Covered bonds are attracting new interest all the time as issuers look to diversify their funding sources, the lessons of events like Northern Rock ringing in their ears.

“The asset class will emerge strengthened from the recent market problems because many banks have seen the competitive advantage secured funding offers in times of stress,” said Langer.

At the same time, investors have become more discerning about the covered bonds they are buying. Not only are they more fussy about quality of the asset pools underpinning the structures in which they invest, they are also becoming more discriminating about the country of issuance. The spread between traditional players in the covered bond space – particularly Germany and France – and the relative newcomers – Spain, the UK and Ireland – has grown. Those latter countries have seen much higher rates of volatility, resulting primarily from their not having such deep and sophisticated investor bases in the asset class to soak up issuance.

There has also been a growing tiering with countries based on the quality of a company’s business and prospects, regardless of size. "Investors are giving a clear signal that the quality of the business versus the size of the business of a covered bond issuer is increasingly important," said Lord. "This could lead to more tiering of spreads between covered bond issuers across all of the covered bond markets."

Similarly, the spread between covered bonds backed by public sector assets and those backed by mortgages is also growing, with the former gaining ground relative to the latter this year compared to last – another symptom of the investor flight to quality and the nervousness surrounding the housing sector.

The growing aversion to covered bond complexity is not stopping countries from paving the way for future innovation when investor appetite for such things returns. “The UK has been putting in place the means to include public-private-partnership loans, while Germany is also considering aircraft assets in the collateral pool, and Luxembourg, too, is intending to pass a law to allow the inclusion of rolling stock,” said Tanja Goudarzi-Pour, director of covered bonds structuring at SG in London.
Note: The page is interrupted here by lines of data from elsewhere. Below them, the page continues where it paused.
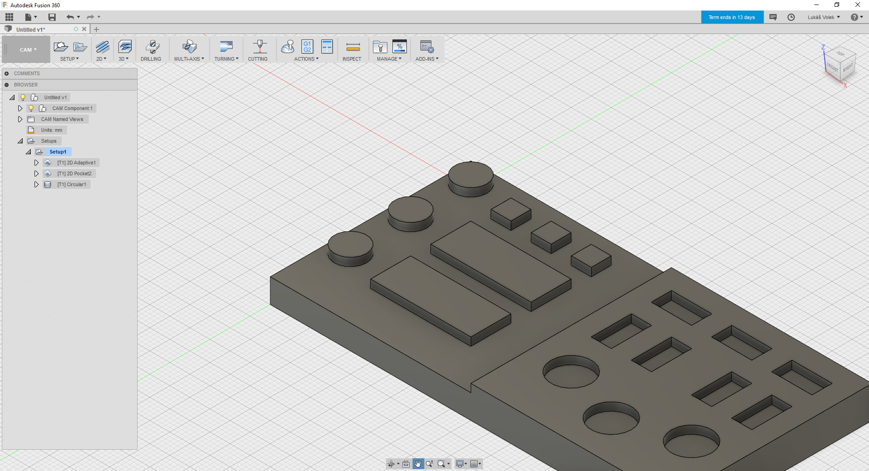The width and height of the screenshot is (869, 471).
Task: Select the Circular1 pattern item
Action: click(x=72, y=184)
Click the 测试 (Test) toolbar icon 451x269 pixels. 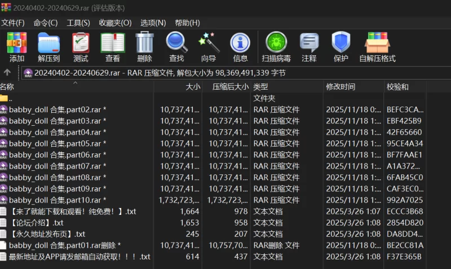81,46
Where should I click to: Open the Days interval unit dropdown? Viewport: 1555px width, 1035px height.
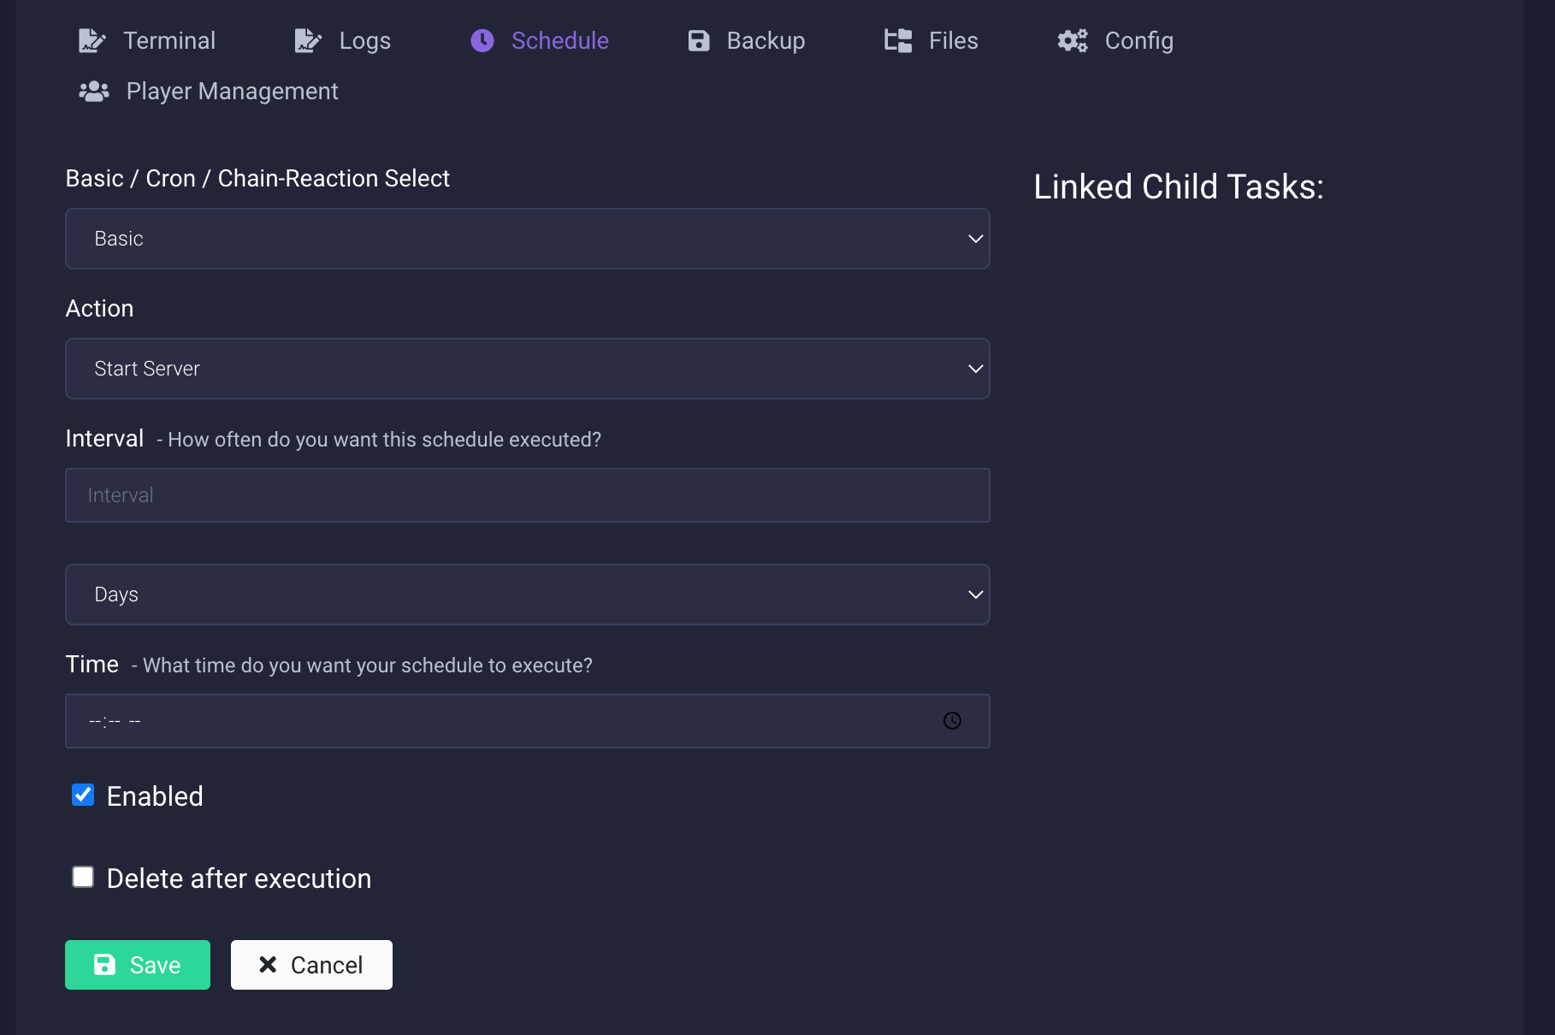(527, 594)
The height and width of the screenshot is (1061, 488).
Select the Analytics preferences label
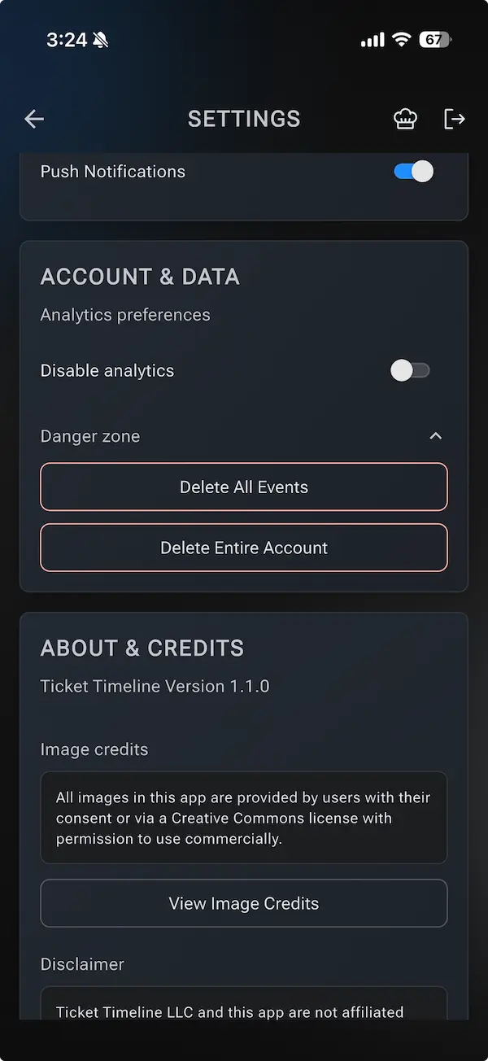[124, 314]
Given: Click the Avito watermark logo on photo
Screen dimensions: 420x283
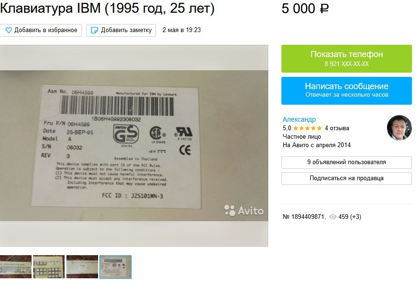Looking at the screenshot, I should point(244,211).
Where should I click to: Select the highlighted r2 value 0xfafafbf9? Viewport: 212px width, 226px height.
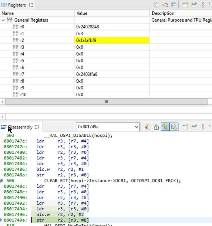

Although investors are currently being conservative and shunning products with assets with a difficult credit story in the asset pools, issuers are displaying some innovative spirit in offering additional protection to investors, said Goudarzi-Pour.

For example, La Caixa priced a €1bn three-year public benchmark in April, using an extendable put option – a structure more familiar in the world of unsecured financial issuance – becoming the first issuer to bring a public puttable floating rate note in covered bonds.

The deal finally raised €1.6bn, lead by RBS (nee ABN AMRO), Calyon, La Caixa and UBS, and gave the investor the power to sell the paper back on a specified date, alleviating some of the concerns around the illiquid state of the Spanish covered bond market. The escalating Libor margin started at 5bp over mid-swaps for the first and second quarters, increasing steadily to 60bp for the 12th quarter. Such structures add a layer of cost for the issuers but help to ensure deals are done.

There remains a significant pipeline of outstanding deals waiting to be completed, and any return of innovative spirit in structuring products with exotic collateral pools will be unlikely until this is cleared, said Goudarzi-Pour.

“Europeans are still concerned about headline risk,” added Naylor. Understandably, many are concerned the same toxic assets that burned them in the securitisation market may end up in the collateral pools of covered bonds. Until this fear subsides there is little prospect of highly structured covered bonds returning to favour.